Needless, perhaps, to say, my mind was churning with amazement as we completed
the remainder of our drive. With a kind of newfound reverence I watched
quivering rain droplets worm their way across the window, leaving slippery
comet-tails that vanished in their wake. The rain dried up shortly after Ike’s tears. The sky darkened to a deep cerulean, skimmed over with a creamy reef of
clouds. By the time we pulled into my grandparents’ driveway, Ike was already well-inculcated by my sense of awe, and was now
looking back on his near-choking as a fabulously exciting and death-defying
adventure, a miraculous epic with my father cast as hero. Naturally, we were
bursting with the news as we ran into the house, fairly stepping on each other
as we rushed to tell our grandparents how calamity had been averted. Their
reactions were appropriately alarmed and impressed, even more so when the story
was wearily confirmed by our parents, as they hauled the luggage into the
house. As for Ike and I, our unrelenting enthusiasm for the afternoon’s drama seemed to carry us through the rest of the evening. Every time I looked
at my brother I felt a profound gratitude, thrilled by the realization of what
very nearly could have been, but somehow, wasn’t.

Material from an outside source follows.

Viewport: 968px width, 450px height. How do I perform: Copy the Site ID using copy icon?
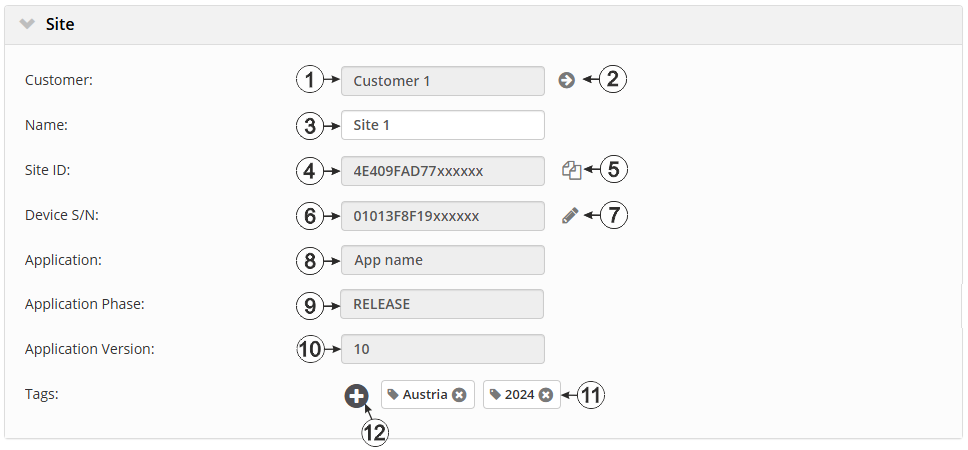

Once we had been settled and fed, our Grandmom, in sympathy, I believe, for our
ordeal, gave us permission to take a nighttime swim in their backyard pool,
which was, for us, always the chief pleasure of our visits. We whipped and
roiled the water with our small, thrashing bodies until it was too dark for the
adults to see us, lunging, diving, and splashing in uninhibited glee. We dried
languidly in the close summer air, draped in towels, our hair battered into
choppy punk cuts, muscles tingling and pleasantly weak from pushing against the
water. Finally, we lay side by side in enfolding darkness. We slept on the
spare bed in the attic, which was small and creaked under the slightest shift
of weight. Ike immediately descended into well-deserved sleep. I, too, was more
than a little drowsy, but my mind was still animated by the day’s events. I lay on my back beside my brother and stared up at the puffy
crop-rows of silver insulation, vaguely concerned that my sense of miraculous
wonder would be gone when I awoke. The insulation humped between the wooden
ribs of the attic, like bulging muscles filling out a skeleton. My gaze stroked
its shiny, creased surface without interest; red letters intoned “FIBERGLAS.”